Download raw body.
getrusage() memory stats
On Fri, Dec 06, 2024 at 06:45:44PM +0100, Mark Kettenis wrote:
> > Date: Fri, 6 Dec 2024 18:04:40 +0100
> > From: Claudio Jeker <cjeker@diehard.n-r-g.com>
> >
> > On Fri, Dec 06, 2024 at 02:42:14PM +0100, Mark Kettenis wrote:
> > > > Date: Fri, 6 Dec 2024 16:13:59 +1000
> > > > From: David Gwynne <david@gwynne.id.au>
> > > >
> > > > this repurposes the memory usage fields in struct rusage to give the
> > > > current memory usage info when using getrusage(RUSAGE_SELF). this
> > > > is the same as what we can see in tools like top.
> > > >
> > > > currently these fields are 0. they're documented as being max and some
> > > > integral values i dont understand. having the current values is better
> > > > than nothing.
> > > >
> > > > im already using getrusage to collect metrics in some home grown
> > > > software, having current memory usage nicely complements the cpu
> > > > usage stats. some of these things run out of memory, so understanding
> > > > the trend over time will be useful.
> > > >
> > > > fwiw, netbsd also uses the current values to populate these fields, but
> > > > didnt update their doco.
> > > >
> > > > ok?
> > >
> > > I don't think this is a good idea. The getrusage(2) interface has
> > > never been about capturing "current" values, but always about
> > > "accumulated" values.
> >
> > Not sure about that:
> >
> > RUSAGE_SELF Resources used by the current process.
> >
> > RUSAGE_THREAD Resources used by the current thread.
> >
> > This is all about the current process / thread. So I think returning
> > values similar to the ones reported via sysctl / kvm_getprocs is something
> > we should aim for. At least in these two cases.
> >
> > RUSAGE_CHILDREN on the other hand is all about "accumulated" values.
>
> Even RUSAGE_SELF and RUSAGE_THREAD are "accumlated". The ru_utime and
> ru_stime are the total amount of system time that has been used so
> far, not some indication about how much time we're currently spending.

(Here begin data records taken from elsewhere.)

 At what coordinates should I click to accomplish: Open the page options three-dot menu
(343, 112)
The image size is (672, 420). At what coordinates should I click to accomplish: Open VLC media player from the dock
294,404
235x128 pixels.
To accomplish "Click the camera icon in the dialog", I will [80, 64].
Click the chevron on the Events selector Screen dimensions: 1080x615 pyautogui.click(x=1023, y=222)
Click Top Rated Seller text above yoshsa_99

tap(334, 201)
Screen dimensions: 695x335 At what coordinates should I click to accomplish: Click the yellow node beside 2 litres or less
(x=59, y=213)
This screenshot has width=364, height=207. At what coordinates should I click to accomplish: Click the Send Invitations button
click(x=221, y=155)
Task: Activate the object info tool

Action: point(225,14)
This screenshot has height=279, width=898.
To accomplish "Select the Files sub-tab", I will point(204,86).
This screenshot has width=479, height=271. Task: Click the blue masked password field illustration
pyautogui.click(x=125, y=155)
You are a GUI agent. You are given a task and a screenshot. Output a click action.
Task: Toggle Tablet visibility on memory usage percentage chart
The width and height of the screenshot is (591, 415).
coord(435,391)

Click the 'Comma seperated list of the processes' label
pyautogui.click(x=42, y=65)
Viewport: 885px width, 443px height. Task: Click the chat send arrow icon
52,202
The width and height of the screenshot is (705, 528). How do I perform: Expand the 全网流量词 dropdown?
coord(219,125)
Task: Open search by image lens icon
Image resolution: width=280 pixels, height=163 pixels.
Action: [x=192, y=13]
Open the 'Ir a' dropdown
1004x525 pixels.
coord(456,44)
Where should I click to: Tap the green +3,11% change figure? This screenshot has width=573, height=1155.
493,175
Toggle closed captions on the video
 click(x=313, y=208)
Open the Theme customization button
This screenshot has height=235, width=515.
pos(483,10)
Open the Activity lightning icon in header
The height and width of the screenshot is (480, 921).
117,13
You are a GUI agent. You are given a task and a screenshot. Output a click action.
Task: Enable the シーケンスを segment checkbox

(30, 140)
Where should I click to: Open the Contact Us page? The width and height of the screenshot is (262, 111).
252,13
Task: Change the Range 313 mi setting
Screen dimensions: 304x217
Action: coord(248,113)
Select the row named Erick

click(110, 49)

> Same for things like ru_majflt or ru_nsignals.
>
> > > I guess maxrss is a bit of an odd one out here but the maximum is
> > > still a value that is determined over the entire run. I guess at
> > > least here the "current" value can be seen as an approximation of the
> > > true maximum. But the maximum would be much more interesting as that
> > > really is the relevant thing to measure to determine how much memory
> > > you really need for your workload. Is there a reason why you can't
> > > use sysctl to measure the "current" values?
> >
> > I also expressed my worry about changing the meaning of ru_maxrss.
> > I think that should indeed always return the maximum rss seen and not
> > a current value.
> >
> > > The 4.3BSD definition of struct rusage has spread widely to other
> > > OSes. Changing its interpretation just on OpenBSD isn't going to help
> > > people trying to write portable code.
> >
> > Right now ru_ixrss, ru_idrss and ru_isrss are always 0 on OpenBSD. So I
> > think there is room for improvement even for portable code.
>
> Sure. Implement them to as they're documented. Looks like FreeBSD
> does something reasonable here:
>
> void
> statclock(int cnt, int usermode)
> {
> ...
>
> /* Update resource usage integrals and maximums. */
> MPASS(p->p_vmspace != NULL);
> vm = p->p_vmspace;
> ru = &td->td_ru;
> ru->ru_ixrss += pgtok(vm->vm_tsize) * cnt;
> ru->ru_idrss += pgtok(vm->vm_dsize) * cnt;
> ru->ru_isrss += pgtok(vm->vm_ssize) * cnt;
> rss = pgtok(vmspace_resident_count(vm));
> if (ru->ru_maxrss < rss)
> ru->ru_maxrss = rss;
>
> ...
> }
i can try and find the right place for this.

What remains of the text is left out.